La vie “intense” est-elle « une obsession moderne” ?

images En cette fin d’été, je voudrais évoqué un livre de  Tristan Garcia. Tristan Garcia est écrivain et philosophe,  passionné d’images et de cinéma ; il est l’auteur de plusieurs  romans et d’essais philosophiques. Son nouvel essai « La Vie intense. Une obsession moderne »  (Autrement, 200 p., 14,90 €) est surprenant et original.

Peu importe ce qu’on vit, pourvu que ce soit intensément – telle est la maxime de la modernité. Cette dernière ne promet que « plus » – de jouissance, d’humanité, de progrès, d’argent, de confort, d’au­thentique, d’artifice… au choix. On vit moins bien, et bien moins, ou même on ne vit plus du tout, si l’on demeure installé, tranquille. Une seule chose compte, qui n’est pas une chose : l’intensité – de nos expériences, de notre présence à nous-mêmes, de notre acuité d’existence.

Maître argument de tout discours publicitaire, l’intensité est le leitmotiv de la vie contemporaine. Quand cette valeur est-elle apparue et pourquoi ? Avec le chemin de fer, l’industrie, la médecine, le confort domestique, ce nouveau fluide parcourt le monde du vivant et les choses inanimées. L’intensité est devenue un concept savant de philosophie et un idéal ordinaire de l’homme.

Voilà le constat de départ. Tristan Garcia souligne la singularité de cette situation : d’autres cultures, d’autres moments de l’histoire ont privilégié salut ou sagesse, préféré la transcendance, joué des parties différentes. Pour nous, la vie intense a tout envahi, transformé, remplacé. Reste à saisir depuis quand, pourquoi, comment et avec quelles conséquences.

Le règne de l’intense s’ouvre au XVIIIe siècle, avec les libertins. Ceux du marquis de Sade n’ont qu’un but : « Ebranler la masse de nos nerfs par le choc le plus violent possible », comme le précise La Philosophie dans le boudoir (1795).
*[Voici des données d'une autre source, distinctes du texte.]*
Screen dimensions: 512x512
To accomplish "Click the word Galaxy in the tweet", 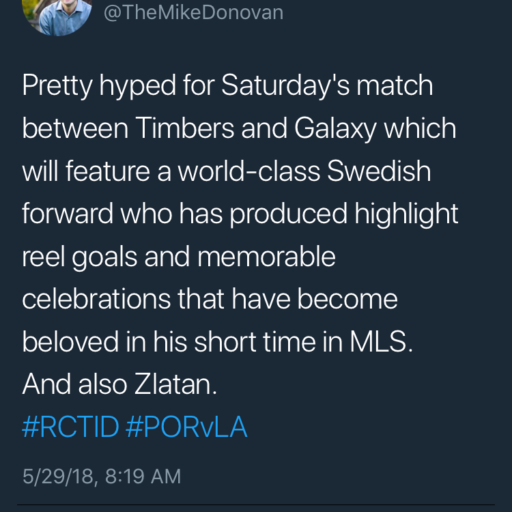I will tap(335, 130).
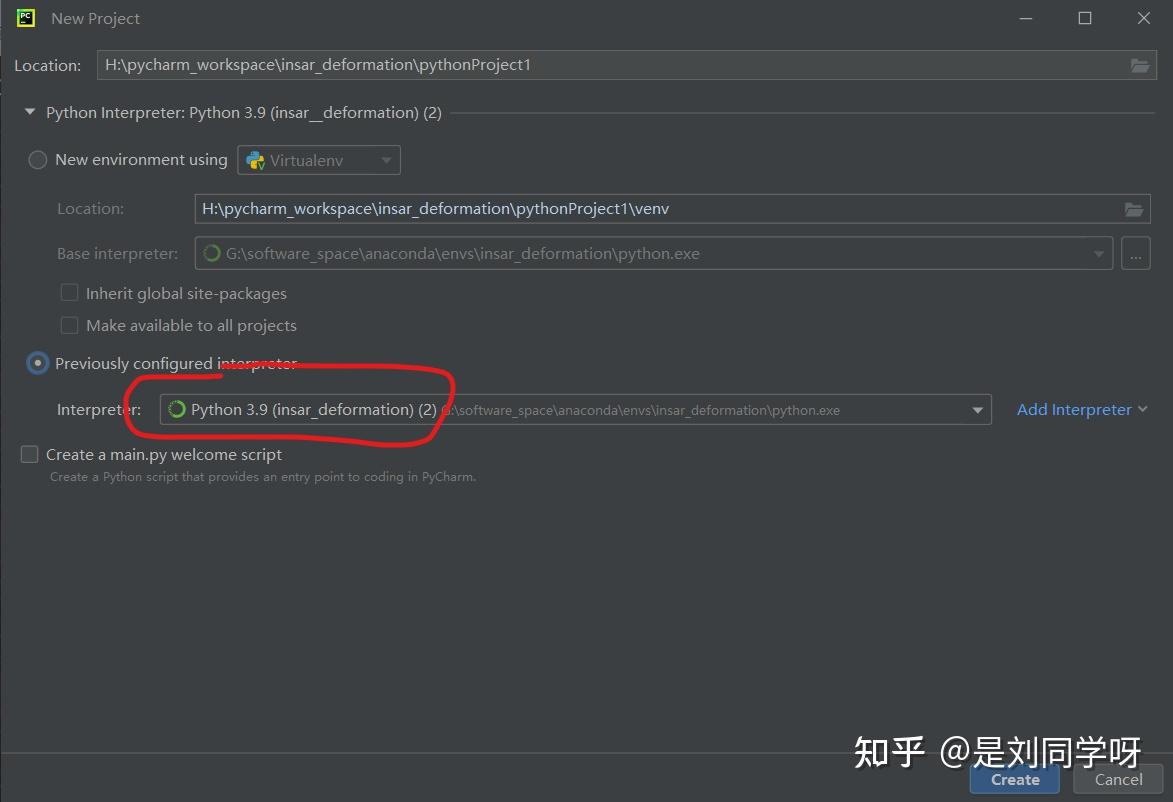Check Make available to all projects
Screen dimensions: 1173x802
click(x=69, y=324)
Les romantiques renchérissent à grands coups de tempêtes et surtout d’orages, voyez Hugo ou Turner.

Alors un nouveau fluide fascine le monde : l’électricité : il remplace l’écoulement de la rivière en tant qu’image du devenir : « L’électricité est devenue une sorte d’eau invisible, nichée au cœur même de la matière, et qualifiée dans un premier temps de “fluide subtil” : une eau de feu donc, mêlant les qualités de la première (mouvement et fluidité) à celles du second (chaleur et lumière), afin de former une énergie inédite. » A partir du XVIIIe siècle, la modernité, ainsi, est devenue électrique.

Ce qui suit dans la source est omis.